------ Information shown ------
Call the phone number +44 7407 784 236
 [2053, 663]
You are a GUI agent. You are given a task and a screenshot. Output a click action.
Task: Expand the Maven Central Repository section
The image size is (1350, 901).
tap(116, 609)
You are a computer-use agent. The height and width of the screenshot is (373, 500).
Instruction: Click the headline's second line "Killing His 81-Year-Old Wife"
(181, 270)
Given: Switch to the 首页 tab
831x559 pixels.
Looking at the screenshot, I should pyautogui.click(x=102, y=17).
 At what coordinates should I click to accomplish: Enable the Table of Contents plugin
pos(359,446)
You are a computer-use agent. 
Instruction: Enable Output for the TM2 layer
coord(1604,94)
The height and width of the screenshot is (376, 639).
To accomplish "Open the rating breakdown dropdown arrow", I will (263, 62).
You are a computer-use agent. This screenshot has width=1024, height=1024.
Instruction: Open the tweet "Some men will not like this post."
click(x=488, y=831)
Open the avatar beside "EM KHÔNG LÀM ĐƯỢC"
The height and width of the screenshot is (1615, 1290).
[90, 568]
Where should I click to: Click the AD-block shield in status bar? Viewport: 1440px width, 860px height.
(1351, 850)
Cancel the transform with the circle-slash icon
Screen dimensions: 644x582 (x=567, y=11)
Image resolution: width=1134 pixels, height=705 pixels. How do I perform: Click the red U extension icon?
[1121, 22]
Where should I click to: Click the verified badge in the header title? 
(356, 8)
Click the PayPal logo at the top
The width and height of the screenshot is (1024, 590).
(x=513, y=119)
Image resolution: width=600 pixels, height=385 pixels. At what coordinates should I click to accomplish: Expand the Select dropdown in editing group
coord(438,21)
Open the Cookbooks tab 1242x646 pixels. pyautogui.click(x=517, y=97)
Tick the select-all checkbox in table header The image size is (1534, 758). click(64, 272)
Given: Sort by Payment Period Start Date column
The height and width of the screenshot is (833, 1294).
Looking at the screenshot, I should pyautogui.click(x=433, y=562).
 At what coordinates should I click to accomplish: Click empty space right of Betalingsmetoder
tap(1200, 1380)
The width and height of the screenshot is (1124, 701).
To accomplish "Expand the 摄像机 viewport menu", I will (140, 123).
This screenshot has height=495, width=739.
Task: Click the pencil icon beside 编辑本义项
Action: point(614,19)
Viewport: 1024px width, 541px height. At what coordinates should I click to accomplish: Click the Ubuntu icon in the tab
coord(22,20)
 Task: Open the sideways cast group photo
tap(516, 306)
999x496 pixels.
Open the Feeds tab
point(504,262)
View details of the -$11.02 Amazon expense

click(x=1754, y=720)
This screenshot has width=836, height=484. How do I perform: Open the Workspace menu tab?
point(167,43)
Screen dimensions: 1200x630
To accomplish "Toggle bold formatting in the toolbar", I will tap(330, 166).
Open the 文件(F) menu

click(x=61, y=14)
------
Please rescale the entries starting at the line containing "Task: Open the sideways cast group photo" and ending at the end of the entries, repeating every line, requests included, with each coordinate in the answers multiplied by 2.25 and rounded to a whole number, halves rounded up. Give only those lines.

• **Written solution**
 Task: Open the sideways cast group photo
tap(1161, 689)
999x496 pixels.
Open the Feeds tab
point(1134,590)
View details of the -$11.02 Amazon expense

click(x=3947, y=1620)
This screenshot has width=836, height=484. How do I perform: Open the Workspace menu tab?
point(376,97)
Screen dimensions: 1200x630
To accomplish "Toggle bold formatting in the toolbar", I will tap(743, 374).
Open the 文件(F) menu

click(x=137, y=32)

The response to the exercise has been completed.